Ce que j’ai reçu en Algérie, c’est difficile à expliquer, et il y aurait beaucoup de choses à dire. Peut-être aussi que je ne saurai discerner que plus tard ce que l’Algérie m’aura vraiment apporté. Mais je me propose de vous citer au moins quatre points parmi d’autres :
- J’ai rencontré des gens admirables là où je ne m’y attendais pas : soit parce qu’ils étaient musulmans, soit parce que c’étaient des prisonniers. Les musulmans qui font les 5 prières m’ont impressionné, ceux qui font le ramadan m’ont impressionné, et j’ai rencontré plusieurs fois des gens dont j’ai été convaincu qu’ils agissaient sous la motion du Saint Esprit. J’ai compris que « l’Esprit souffle où il veut », et qu’il souffle plus particulièrement peut-être sur les pauvres. En prison j’ai croisé des pauvres qui sont livrés totalement au souffle de l’Esprit Saint. Et j’en suis resté impressionné…
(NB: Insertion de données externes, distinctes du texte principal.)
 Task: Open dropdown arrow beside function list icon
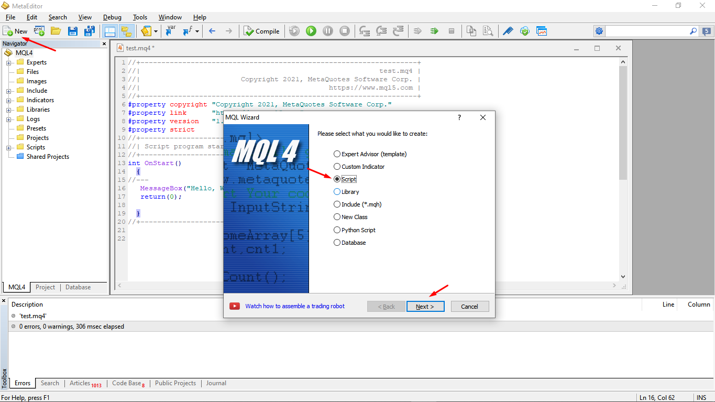click(197, 31)
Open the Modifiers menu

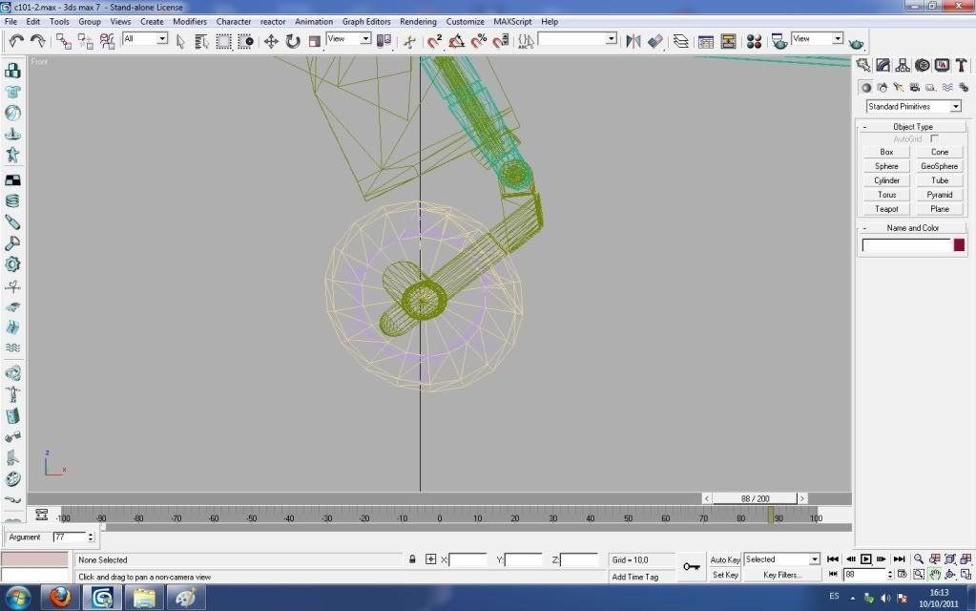[190, 21]
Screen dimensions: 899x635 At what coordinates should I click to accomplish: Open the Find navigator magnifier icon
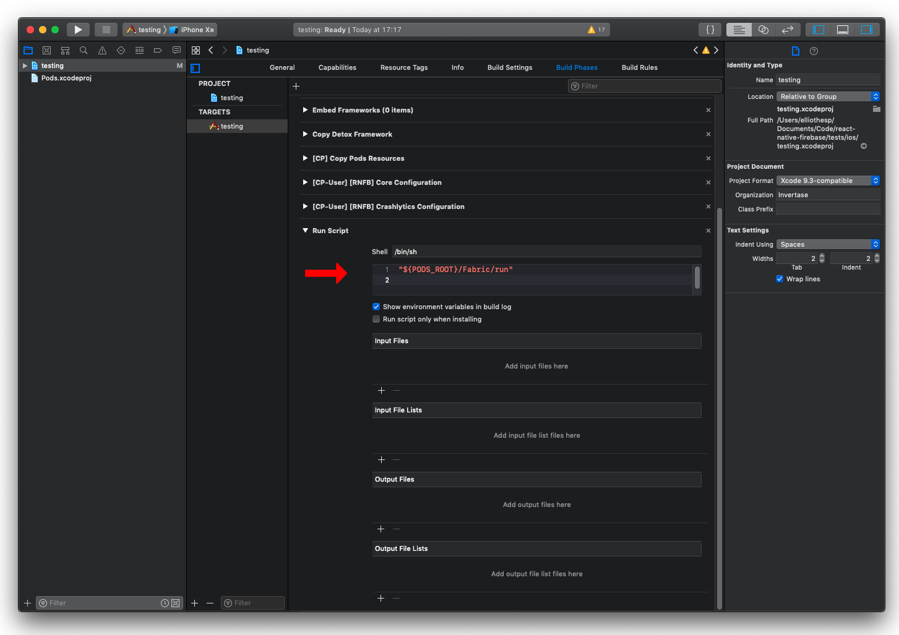[x=84, y=51]
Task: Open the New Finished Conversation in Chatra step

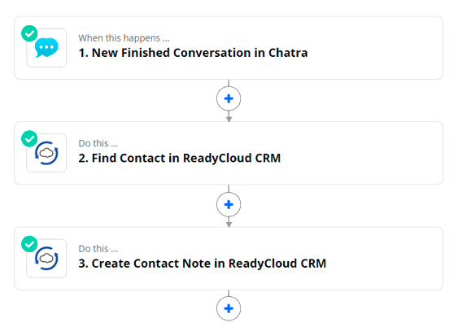Action: (229, 48)
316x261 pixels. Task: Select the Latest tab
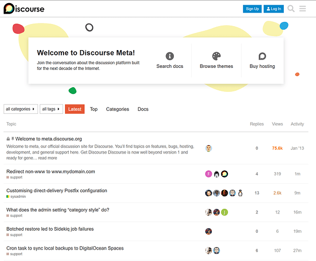pos(74,109)
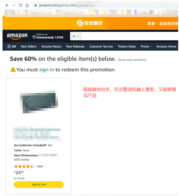
Task: Expand the Prime dropdown menu
Action: (x=146, y=46)
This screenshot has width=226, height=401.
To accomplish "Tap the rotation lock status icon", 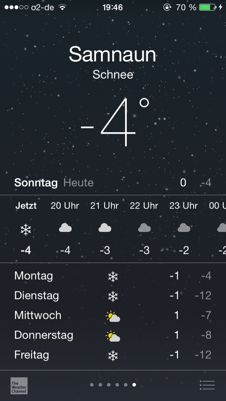I will (167, 7).
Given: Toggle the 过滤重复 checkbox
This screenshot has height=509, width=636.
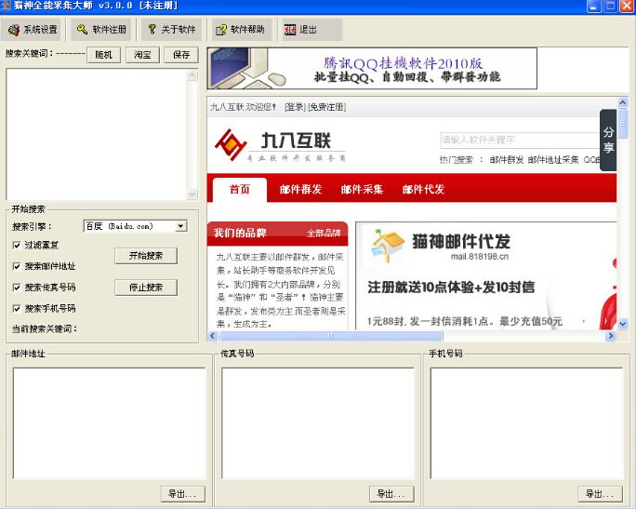Looking at the screenshot, I should coord(17,245).
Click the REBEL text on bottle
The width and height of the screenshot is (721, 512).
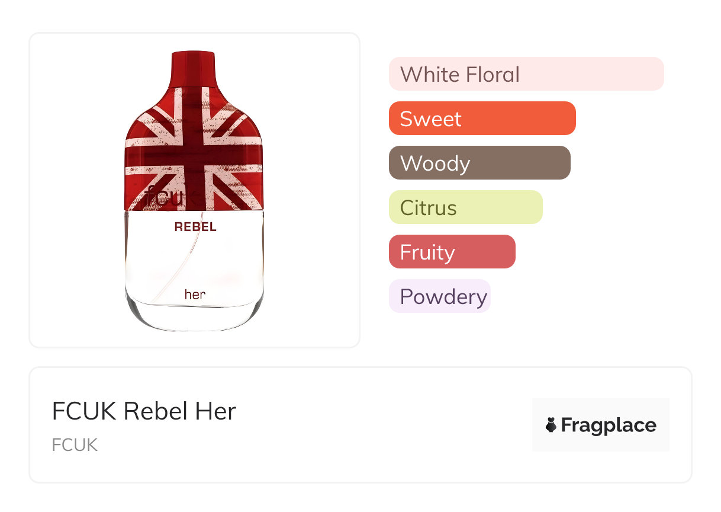[195, 227]
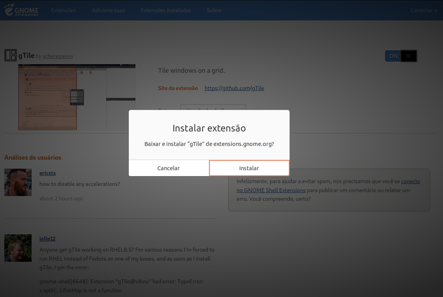Open the Adicione suas page
Screen dimensions: 443x297
pyautogui.click(x=108, y=10)
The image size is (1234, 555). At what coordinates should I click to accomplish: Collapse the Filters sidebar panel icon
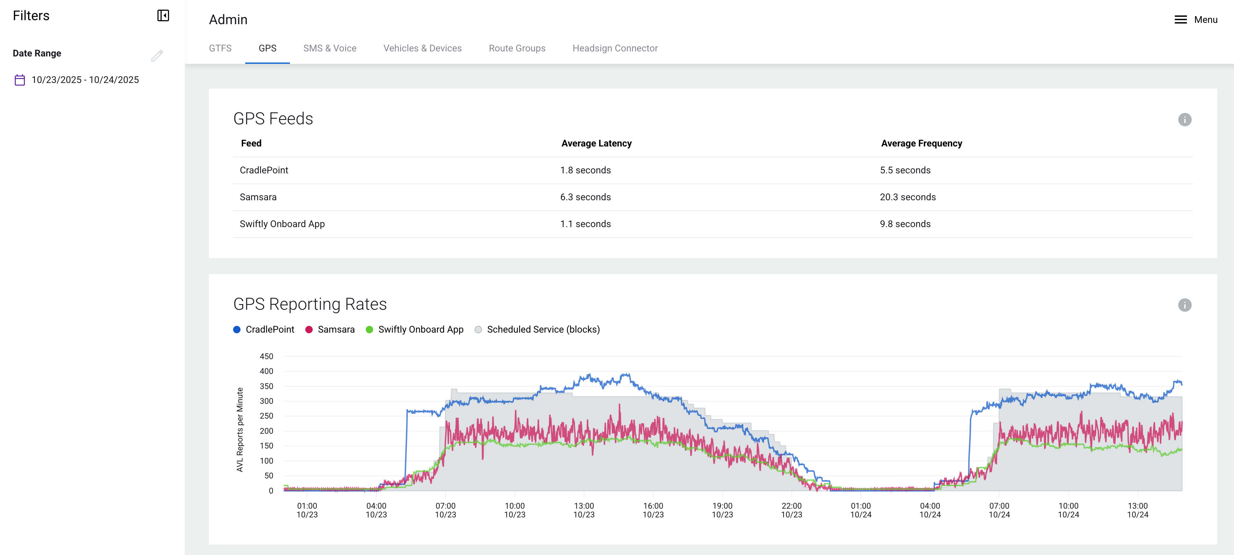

- Deuxièmement, ces trois ans en Algérie m’ont confronté à la différence : notre Église internationale nous met en relation quotidienne avec des frères et sœurs qui n’ont ni la même langue maternelle, ni la même culture. Et l’Algérie m’a fait découvrir les musulmans, qui m’ont beaucoup parlé de l’Islam, et m’ont souvent questionné sur ma foi. Cette expérience de la différence m’a aidé à mieux discerner qui je suis, et à affirmer plus clairement mon identité. En Algérie j’ai choisi de nouveau d’être chrétien, j’ai choisi à nouveau d’être prêtre, et j’ai choisi aussi de retourner vivre ma mission dans mon diocèse, pour une nouvelle évangélisation de la France.
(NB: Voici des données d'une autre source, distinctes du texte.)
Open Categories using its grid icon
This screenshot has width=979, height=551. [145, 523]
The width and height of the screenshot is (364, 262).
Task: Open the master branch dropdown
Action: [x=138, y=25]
- En Algérie, j’ai appris à aimer une Église humble et petite. Avant cela je me rendais très souvent malheureux parce que je rêvais de perfection pour l’Église, et je la voyais pourtant toujours imparfaite et fragile. En Algérie, et dans notre petite Église, j’ai vu et expérimenté que l’Esprit Saint agit dans la pauvreté, et dans l’impréparation.
- Pour finir, j’ai fait ici l’expérience de mes propres limites. Une partie de moi rêvait qu’en Algérie, je devienne un contemplatif, et un intellectuel, mais c’était une illusion et cela n’est pas arrivé. Alors, je me suis rendu à l’évidence, et j’ai décidé d’accepter d’être moi-même pauvre et petit. Il me faudra du temps pour y arriver mais j’ai compris que c’était ce que je devais faire. Jusque-là ma pauvreté était pour moi une source de tristesse et de découragement. Mais à l’école des prisonniers, et à l’école des chrétiens algériens j’ai redécouvert le trésor de la miséricorde du Père, et de l’Espérance, et j’ai compris que la pauvreté était la piste de décollage de la vie dans l’Esprit Saint.
Pour ces quatre raisons, et pour beaucoup d’autres encore, je remercie l’Église d’Algérie, et chacun de vous, de m’avoir aidé à grandir durant ces trois années passées à votre école.